In this study, total TS, WSP, and AP were determined using a color-development system of vanillin-glacial acetic acid and phenol-concentrated sulphuric acid. The results showed that the contents of total TS, WSP, and AP were significantly different between the different places of origin. Therefore, the geographical area also has a certain influence on the quality of the herbs.

In addition, a stable and durable HPLC fingerprint of PC samples was established, and the overall pattern information of the HPLC fingerprint was given by multivariate statistical analysis methods, such as HCA heat map and PCA, which can comprehensively reflect the fingerprint characteristics and the chemical profile. In brief, the aforementioned characteristic information can distinguish PC from different places of origin.
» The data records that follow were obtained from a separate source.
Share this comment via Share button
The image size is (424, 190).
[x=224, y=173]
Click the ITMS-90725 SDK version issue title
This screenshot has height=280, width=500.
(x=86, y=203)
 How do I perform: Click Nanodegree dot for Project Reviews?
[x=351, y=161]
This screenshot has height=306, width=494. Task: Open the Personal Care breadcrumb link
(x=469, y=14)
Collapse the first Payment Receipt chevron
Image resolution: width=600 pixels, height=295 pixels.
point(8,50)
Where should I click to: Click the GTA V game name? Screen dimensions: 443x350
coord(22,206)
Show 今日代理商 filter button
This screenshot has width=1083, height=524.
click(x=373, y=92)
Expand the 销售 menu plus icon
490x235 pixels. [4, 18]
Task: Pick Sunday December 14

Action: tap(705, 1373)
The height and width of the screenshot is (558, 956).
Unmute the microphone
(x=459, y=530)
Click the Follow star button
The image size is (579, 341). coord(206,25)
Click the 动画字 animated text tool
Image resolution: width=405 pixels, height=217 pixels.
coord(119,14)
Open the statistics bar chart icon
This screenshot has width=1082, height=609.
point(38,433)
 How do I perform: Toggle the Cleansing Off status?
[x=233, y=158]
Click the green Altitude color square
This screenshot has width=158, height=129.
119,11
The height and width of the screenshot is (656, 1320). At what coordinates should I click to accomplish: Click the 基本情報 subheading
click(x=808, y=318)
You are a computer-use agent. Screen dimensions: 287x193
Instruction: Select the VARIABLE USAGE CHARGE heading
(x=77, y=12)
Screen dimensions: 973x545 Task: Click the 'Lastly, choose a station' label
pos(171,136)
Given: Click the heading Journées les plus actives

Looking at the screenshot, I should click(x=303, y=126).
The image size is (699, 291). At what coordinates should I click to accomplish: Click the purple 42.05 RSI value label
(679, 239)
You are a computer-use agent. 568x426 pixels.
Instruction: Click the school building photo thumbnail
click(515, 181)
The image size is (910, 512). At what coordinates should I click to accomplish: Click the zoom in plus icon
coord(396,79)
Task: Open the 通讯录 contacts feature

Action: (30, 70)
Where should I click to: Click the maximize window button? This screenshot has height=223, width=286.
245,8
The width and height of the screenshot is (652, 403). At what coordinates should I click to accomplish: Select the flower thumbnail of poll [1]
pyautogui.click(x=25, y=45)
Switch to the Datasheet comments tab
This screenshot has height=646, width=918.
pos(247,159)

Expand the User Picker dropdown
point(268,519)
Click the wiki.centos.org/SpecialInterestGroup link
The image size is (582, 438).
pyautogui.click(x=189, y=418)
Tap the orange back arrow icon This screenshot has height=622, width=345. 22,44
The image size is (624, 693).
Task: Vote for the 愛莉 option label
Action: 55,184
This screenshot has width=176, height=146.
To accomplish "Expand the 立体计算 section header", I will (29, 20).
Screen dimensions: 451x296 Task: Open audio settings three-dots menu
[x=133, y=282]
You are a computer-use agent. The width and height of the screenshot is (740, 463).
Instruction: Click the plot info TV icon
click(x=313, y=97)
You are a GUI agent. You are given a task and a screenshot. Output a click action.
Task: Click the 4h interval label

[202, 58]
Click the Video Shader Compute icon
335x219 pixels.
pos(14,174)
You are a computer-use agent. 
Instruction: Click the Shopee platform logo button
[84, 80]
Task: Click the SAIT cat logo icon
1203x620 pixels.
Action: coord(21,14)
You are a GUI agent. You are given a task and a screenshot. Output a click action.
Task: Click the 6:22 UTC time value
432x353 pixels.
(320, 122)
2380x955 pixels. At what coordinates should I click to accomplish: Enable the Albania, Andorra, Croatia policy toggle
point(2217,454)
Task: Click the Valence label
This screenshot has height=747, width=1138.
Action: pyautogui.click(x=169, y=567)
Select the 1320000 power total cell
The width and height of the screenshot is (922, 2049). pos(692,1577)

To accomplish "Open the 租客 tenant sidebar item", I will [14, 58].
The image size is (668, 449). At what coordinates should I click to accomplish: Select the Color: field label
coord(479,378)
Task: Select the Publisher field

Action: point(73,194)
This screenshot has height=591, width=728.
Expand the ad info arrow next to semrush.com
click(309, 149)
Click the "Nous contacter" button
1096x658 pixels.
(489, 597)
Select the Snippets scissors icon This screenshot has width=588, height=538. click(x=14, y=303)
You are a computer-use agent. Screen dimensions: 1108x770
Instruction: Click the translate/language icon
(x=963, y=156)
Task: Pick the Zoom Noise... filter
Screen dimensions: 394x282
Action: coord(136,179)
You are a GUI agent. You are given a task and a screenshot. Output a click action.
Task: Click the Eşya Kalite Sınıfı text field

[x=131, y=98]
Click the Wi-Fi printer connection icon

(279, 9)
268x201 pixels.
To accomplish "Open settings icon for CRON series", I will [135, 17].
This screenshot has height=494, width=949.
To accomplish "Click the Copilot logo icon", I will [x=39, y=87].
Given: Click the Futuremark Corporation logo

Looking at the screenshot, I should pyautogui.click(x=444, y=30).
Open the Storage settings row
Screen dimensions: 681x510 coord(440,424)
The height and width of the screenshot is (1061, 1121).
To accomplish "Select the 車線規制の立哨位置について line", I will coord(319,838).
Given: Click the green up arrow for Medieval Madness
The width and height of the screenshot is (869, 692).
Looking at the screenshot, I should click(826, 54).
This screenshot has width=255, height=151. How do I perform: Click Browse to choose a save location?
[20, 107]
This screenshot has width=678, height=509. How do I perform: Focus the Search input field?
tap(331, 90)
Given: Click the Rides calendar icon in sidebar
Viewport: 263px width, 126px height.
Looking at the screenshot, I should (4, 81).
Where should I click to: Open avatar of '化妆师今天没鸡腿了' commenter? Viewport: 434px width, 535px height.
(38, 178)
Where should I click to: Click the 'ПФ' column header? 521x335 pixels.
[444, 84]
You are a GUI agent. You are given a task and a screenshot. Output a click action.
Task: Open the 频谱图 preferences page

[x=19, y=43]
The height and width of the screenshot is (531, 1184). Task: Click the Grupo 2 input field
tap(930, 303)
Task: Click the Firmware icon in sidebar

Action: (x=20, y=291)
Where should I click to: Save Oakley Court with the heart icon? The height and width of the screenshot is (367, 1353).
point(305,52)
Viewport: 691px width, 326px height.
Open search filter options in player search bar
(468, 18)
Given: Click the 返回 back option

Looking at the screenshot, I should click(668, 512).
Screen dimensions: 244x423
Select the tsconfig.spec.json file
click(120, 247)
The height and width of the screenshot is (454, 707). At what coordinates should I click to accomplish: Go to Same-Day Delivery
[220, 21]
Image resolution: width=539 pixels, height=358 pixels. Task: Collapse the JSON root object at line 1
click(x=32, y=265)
Moreover, the research further combines HPLC fingerprint with QAMS, which establishes a quantitative fingerprint method to provide a comprehensive, objective, and quantitative evaluation of the quality of the PC. The results showed that there are differences in the content of the main components in the PC samples from different places of origin, which may be influenced by temperature, soil, humidity, and artificial cultivation techniques, among others. In conclusion, the quality evaluation method established in the present research provides a comprehensive, simple, economical, and scientific strategy for the quality control of TCMs.